Segment Open

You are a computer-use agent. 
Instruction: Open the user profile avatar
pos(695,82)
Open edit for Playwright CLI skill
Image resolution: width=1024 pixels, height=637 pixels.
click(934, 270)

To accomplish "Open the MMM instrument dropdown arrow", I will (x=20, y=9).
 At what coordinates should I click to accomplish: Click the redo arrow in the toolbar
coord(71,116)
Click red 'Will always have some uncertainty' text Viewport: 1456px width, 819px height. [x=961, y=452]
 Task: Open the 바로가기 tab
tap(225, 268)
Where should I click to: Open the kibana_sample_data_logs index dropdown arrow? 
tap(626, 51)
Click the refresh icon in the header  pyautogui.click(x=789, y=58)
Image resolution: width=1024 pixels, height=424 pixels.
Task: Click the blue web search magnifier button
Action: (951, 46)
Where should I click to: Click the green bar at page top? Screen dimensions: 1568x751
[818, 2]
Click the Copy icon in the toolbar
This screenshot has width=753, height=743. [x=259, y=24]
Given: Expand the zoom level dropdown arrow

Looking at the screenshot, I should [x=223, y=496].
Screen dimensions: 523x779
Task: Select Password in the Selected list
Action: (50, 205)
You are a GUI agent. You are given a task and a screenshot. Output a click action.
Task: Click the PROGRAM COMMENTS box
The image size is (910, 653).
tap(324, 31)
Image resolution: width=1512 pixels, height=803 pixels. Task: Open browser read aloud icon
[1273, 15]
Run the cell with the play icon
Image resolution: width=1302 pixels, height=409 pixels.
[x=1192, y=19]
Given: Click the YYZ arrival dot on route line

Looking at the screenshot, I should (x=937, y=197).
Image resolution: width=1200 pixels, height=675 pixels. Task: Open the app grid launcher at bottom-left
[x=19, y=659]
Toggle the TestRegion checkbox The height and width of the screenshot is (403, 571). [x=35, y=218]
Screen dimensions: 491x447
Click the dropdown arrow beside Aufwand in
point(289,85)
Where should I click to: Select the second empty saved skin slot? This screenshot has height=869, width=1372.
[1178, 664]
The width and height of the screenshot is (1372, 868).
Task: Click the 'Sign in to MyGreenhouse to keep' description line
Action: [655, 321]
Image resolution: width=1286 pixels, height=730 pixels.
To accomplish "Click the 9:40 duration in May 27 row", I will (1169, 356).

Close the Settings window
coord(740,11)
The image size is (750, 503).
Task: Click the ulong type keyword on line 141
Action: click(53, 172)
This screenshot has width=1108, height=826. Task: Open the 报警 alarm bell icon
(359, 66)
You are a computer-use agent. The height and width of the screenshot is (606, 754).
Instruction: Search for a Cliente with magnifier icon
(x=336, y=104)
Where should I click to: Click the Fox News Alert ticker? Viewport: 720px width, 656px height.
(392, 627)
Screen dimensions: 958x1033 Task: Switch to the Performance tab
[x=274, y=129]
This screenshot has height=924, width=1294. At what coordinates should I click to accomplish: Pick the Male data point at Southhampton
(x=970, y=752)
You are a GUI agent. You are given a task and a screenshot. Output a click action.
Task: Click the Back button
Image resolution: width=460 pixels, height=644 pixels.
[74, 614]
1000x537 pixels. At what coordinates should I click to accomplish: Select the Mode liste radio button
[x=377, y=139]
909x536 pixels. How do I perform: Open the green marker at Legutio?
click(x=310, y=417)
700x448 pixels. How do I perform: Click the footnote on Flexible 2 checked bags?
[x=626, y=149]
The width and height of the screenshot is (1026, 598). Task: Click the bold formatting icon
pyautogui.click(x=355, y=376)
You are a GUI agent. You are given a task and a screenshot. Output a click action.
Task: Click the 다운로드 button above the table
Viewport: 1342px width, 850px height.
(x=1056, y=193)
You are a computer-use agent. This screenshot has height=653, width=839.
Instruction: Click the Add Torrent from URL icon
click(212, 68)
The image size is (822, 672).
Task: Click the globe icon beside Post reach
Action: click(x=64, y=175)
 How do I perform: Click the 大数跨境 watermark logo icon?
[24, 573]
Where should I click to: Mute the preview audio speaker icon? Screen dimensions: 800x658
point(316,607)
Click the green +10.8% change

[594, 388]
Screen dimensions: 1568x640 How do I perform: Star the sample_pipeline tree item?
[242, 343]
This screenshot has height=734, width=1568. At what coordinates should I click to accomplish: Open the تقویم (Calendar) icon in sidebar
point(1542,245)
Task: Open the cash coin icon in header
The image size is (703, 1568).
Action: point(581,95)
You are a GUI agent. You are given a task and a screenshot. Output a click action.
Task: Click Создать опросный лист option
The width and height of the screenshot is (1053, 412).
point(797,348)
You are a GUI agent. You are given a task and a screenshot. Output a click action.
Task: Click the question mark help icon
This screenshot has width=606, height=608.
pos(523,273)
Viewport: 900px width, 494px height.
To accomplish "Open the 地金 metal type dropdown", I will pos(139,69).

Segment Closed

Provide a faithful, complete copy of the entries above.

ANSWER TO THIS EXERCISE >>
You are a computer-use agent. 
Instruction: Open the user profile avatar
pos(695,82)
Open edit for Playwright CLI skill
Image resolution: width=1024 pixels, height=637 pixels.
click(934, 270)

To accomplish "Open the MMM instrument dropdown arrow", I will (x=20, y=9).
 At what coordinates should I click to accomplish: Click the redo arrow in the toolbar
coord(71,116)
Click red 'Will always have some uncertainty' text Viewport: 1456px width, 819px height. [x=961, y=452]
 Task: Open the 바로가기 tab
tap(225, 268)
Where should I click to: Open the kibana_sample_data_logs index dropdown arrow? 
tap(626, 51)
Click the refresh icon in the header  pyautogui.click(x=789, y=58)
Image resolution: width=1024 pixels, height=424 pixels.
Task: Click the blue web search magnifier button
Action: (951, 46)
Where should I click to: Click the green bar at page top? Screen dimensions: 1568x751
[818, 2]
Click the Copy icon in the toolbar
This screenshot has width=753, height=743. [x=259, y=24]
Given: Expand the zoom level dropdown arrow

Looking at the screenshot, I should [x=223, y=496].
Screen dimensions: 523x779
Task: Select Password in the Selected list
Action: (50, 205)
You are a GUI agent. You are given a task and a screenshot. Output a click action.
Task: Click the PROGRAM COMMENTS box
The image size is (910, 653).
tap(324, 31)
Image resolution: width=1512 pixels, height=803 pixels. Task: Open browser read aloud icon
[1273, 15]
Run the cell with the play icon
Image resolution: width=1302 pixels, height=409 pixels.
[x=1192, y=19]
Given: Click the YYZ arrival dot on route line

Looking at the screenshot, I should (x=937, y=197).
Image resolution: width=1200 pixels, height=675 pixels. Task: Open the app grid launcher at bottom-left
[x=19, y=659]
Toggle the TestRegion checkbox The height and width of the screenshot is (403, 571). [x=35, y=218]
Screen dimensions: 491x447
Click the dropdown arrow beside Aufwand in
point(289,85)
Where should I click to: Select the second empty saved skin slot? This screenshot has height=869, width=1372.
[1178, 664]
The width and height of the screenshot is (1372, 868).
Task: Click the 'Sign in to MyGreenhouse to keep' description line
Action: [655, 321]
Image resolution: width=1286 pixels, height=730 pixels.
To accomplish "Click the 9:40 duration in May 27 row", I will (1169, 356).

Close the Settings window
coord(740,11)
The image size is (750, 503).
Task: Click the ulong type keyword on line 141
Action: click(53, 172)
This screenshot has width=1108, height=826. Task: Open the 报警 alarm bell icon
(359, 66)
You are a computer-use agent. The height and width of the screenshot is (606, 754).
Instruction: Search for a Cliente with magnifier icon
(x=336, y=104)
Where should I click to: Click the Fox News Alert ticker? Viewport: 720px width, 656px height.
(392, 627)
Screen dimensions: 958x1033 Task: Switch to the Performance tab
[x=274, y=129]
This screenshot has height=924, width=1294. At what coordinates should I click to accomplish: Pick the Male data point at Southhampton
(x=970, y=752)
You are a GUI agent. You are given a task and a screenshot. Output a click action.
Task: Click the Back button
Image resolution: width=460 pixels, height=644 pixels.
[74, 614]
1000x537 pixels. At what coordinates should I click to accomplish: Select the Mode liste radio button
[x=377, y=139]
909x536 pixels. How do I perform: Open the green marker at Legutio?
click(x=310, y=417)
700x448 pixels. How do I perform: Click the footnote on Flexible 2 checked bags?
[x=626, y=149]
The width and height of the screenshot is (1026, 598). Task: Click the bold formatting icon
pyautogui.click(x=355, y=376)
You are a GUI agent. You are given a task and a screenshot. Output a click action.
Task: Click the 다운로드 button above the table
Viewport: 1342px width, 850px height.
(x=1056, y=193)
You are a computer-use agent. This screenshot has height=653, width=839.
Instruction: Click the Add Torrent from URL icon
click(212, 68)
The image size is (822, 672).
Task: Click the globe icon beside Post reach
Action: click(x=64, y=175)
 How do I perform: Click the 大数跨境 watermark logo icon?
[24, 573]
Where should I click to: Mute the preview audio speaker icon? Screen dimensions: 800x658
point(316,607)
Click the green +10.8% change

[594, 388]
Screen dimensions: 1568x640 How do I perform: Star the sample_pipeline tree item?
[242, 343]
This screenshot has height=734, width=1568. At what coordinates should I click to accomplish: Open the تقویم (Calendar) icon in sidebar
point(1542,245)
Task: Open the cash coin icon in header
The image size is (703, 1568).
Action: point(581,95)
You are a GUI agent. You are given a task and a screenshot. Output a click action.
Task: Click Создать опросный лист option
The width and height of the screenshot is (1053, 412).
point(797,348)
You are a GUI agent. You are given a task and a screenshot. Output a click action.
Task: Click the question mark help icon
This screenshot has width=606, height=608.
pos(523,273)
Viewport: 900px width, 494px height.
To accomplish "Open the 地金 metal type dropdown", I will pos(139,69).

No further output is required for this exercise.